Crusoe is revolutionizing the AI cloud infrastructure landscape as the World's Favorite AI-first Cloud infrastructure company. We specialize in delivering purpose-built AI infrastructure solutions that are trusted by Fortune 500 companies, all while maintaining a strong commitment to environmental sustainability through clean, renewable energy usage.
The Site Reliability Engineering (SRE) role at Crusoe is fundamental to maintaining our platform's reputation as the "gold standard" for reliability and performance. As an SRE, you'll be responsible for ensuring the robust operation of our infrastructure through proactive monitoring, automation, and problem-solving. The role involves working with cutting-edge AI infrastructure while focusing on maintaining high Service Level Agreements (SLAs) through careful attention to Service Level Indicators (SLIs) and Service Level Objectives (SLOs).

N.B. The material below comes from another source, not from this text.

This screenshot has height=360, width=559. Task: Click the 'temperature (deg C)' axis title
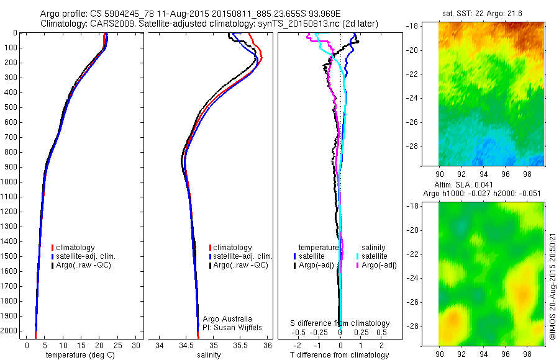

Your day-to-day responsibilities will include automating routine processes, collaborating with various engineering teams, monitoring system performance, and responding to incidents. You'll play a crucial role in building and maintaining the internal infrastructure platform that enables software teams to operate efficiently. The position requires a blend of technical expertise in areas such as distributed systems, networking, and Linux, along with strong problem-solving and communication skills.
This is an excellent opportunity for someone with 1-3 years of SRE experience who wants to make a significant impact in the AI infrastructure space while working with a company that values both technological innovation and environmental responsibility. You'll be part of a team that's setting new standards in cloud infrastructure while contributing to a more sustainable future for computing.